# Seas G18RNX/P



## npdang (Jul 29, 2005)

Measurements taken in free-air with the driver unbaffled. 

The rolloff you see in the low frequencies at 1/2m is due to the driver being tested without a baffle. The yellow curve is taken right up at the driver's cone, and is accurate in the low frequencies to about 500hz.

Spl looks to be about 88dbwm. No evidence here of cone breakup, just a nice smooth rolloff at ~4khz. The bump at 1.3khz is a measurement artifact... probably diffraction off the edge of the driver. All the little squiggles are reflections, and no smoothing was applied.

Nice smooth rolling response into the bass, should give pretty flat bass all the way down to 20hz in a well treated door.










Impedance curve, note the edge resonance at 800hz from the surround. Excellent quality control, t/s parameters are close to manufacturer specs.










Clean waterfall, with perhaps a slight problem at 10khz, which could be the room.










Average decay.


















Some problems here, could be cone breakup.










All distortion plots taken at 96db @ 1m. This is actually fairly loud, and representative of real world listening levels.

Pretty good performance, below audible threshold.










Still decent. Note that higher order products are always lower than second order, which is good.










Not so good performance here. Coincidentally, this is the same area where the ripple shows up in the impedance curve.










Everything past here is below 1%.


















Interesting curves. BL curve looks a bit funny, but gets you to 9mm 1 way xmax. LE curve is not so good, just a standard overhung driver without shorting rings. KMS is also not very good. Looks like rearward travel is restricted to prevent bottoming of the voice coil and spider.

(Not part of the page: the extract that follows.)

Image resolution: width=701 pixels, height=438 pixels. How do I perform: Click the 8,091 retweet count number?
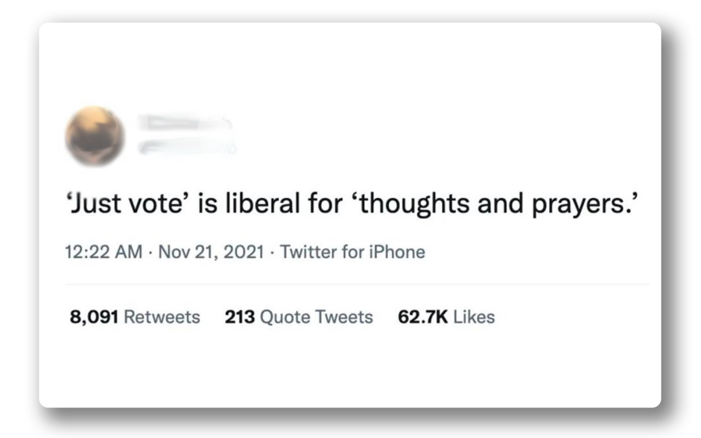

Note that this driver was able to reach 24mm peak to peak before reaching protection limits, which is 25% of BL and 20% cms. Outstanding.


















Pros:

1. Affordable, high output mid/bass w/ good efficiency
2. Nice low end response and smooth, extended top end
3. Quiet operation with low mechanical noise and good airflow around
the driver

Negatives:

1. Distortion could be better
2. Could have better decay times

I really like this driver. It has a pleasing sound that's a tad on the warm side and is very well built for the money. Bass output is phenomenal, and the driver does not complain all that badly when overdriven. For a home project I might look elsewhere, but for car audio it's a sure winner.


----------



## dodgerblue (Jul 14, 2005)

i wonder how the focal 6w2 compare,i know its not a diy driver but still waiting to sell these to sell for a favorable diy 7 in. set


----------



## demon2091tb (May 30, 2005)

Hey dang, with as much pushing and talking about the Seas CA18's how bout some data on it? Would like to see some measurements and such, just to look at all of the pretty colors and cool squiggly lines.....Would like to see midbass output as well, while i have nothing hooked up right now because i'm building my subbox, gotta get my fix somewhere lol.

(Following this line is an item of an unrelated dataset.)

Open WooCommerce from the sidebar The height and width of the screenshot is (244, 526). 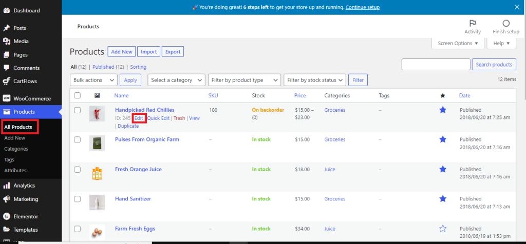[31, 98]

Also a nice compairson graph would be awesome as well, b/w each of the Seas Lines, but simplified would be great. To show the advantages and disadvantages of each driver over one another, just a simple graph with all the drivers overlayed on it.


----------



## Nothingness (Mar 31, 2005)

dodgerblue said:


> i wonder how the focal 6w2 compare,i know its not a diy driver but still waiting to sell these to sell for a favorable diy 7 in. set


Focal is a nice driver. Seas is going to sound a little less dynamic, perhaps, but the sound is so good, it won't be like you have sacrificed much to take the 6W2 ot of the equation. The 6W2's are worth some good money. I'd sell them and get the Seas and some tweeters.


----------



## dodgerblue (Jul 14, 2005)

thx. nothing,i am pleased with the 6w2,s 100 hz down is a bit too pronounced-i think due to the qts. being so high-around .74 ,midbass is good but not as dry and tight sounding as some drivers i have listened to,the seas g-rnx with its 9 mil xmax-will def. be fun to listen to !your right the 6w2,s and my focal tn 51,s are selling for more on ebay than what i paid for the drivers new!-good investment. might do that soon!


----------



## lv_v (Aug 24, 2005)

What do you think about this DIY setup, or is the Seas G18RNX/P not suited to play up to 3k to mesh with the LPG 25nfa tweeter?

Tweeter: LPG 25nfa
Tweeter Amp: Zed Audio Gladius (37.5 x 2 @ 8 ohms)
Mid: Seas G18RNX/P
Mid Amp: Zed Audio Deuce (100 x 2 @ 8 ohms)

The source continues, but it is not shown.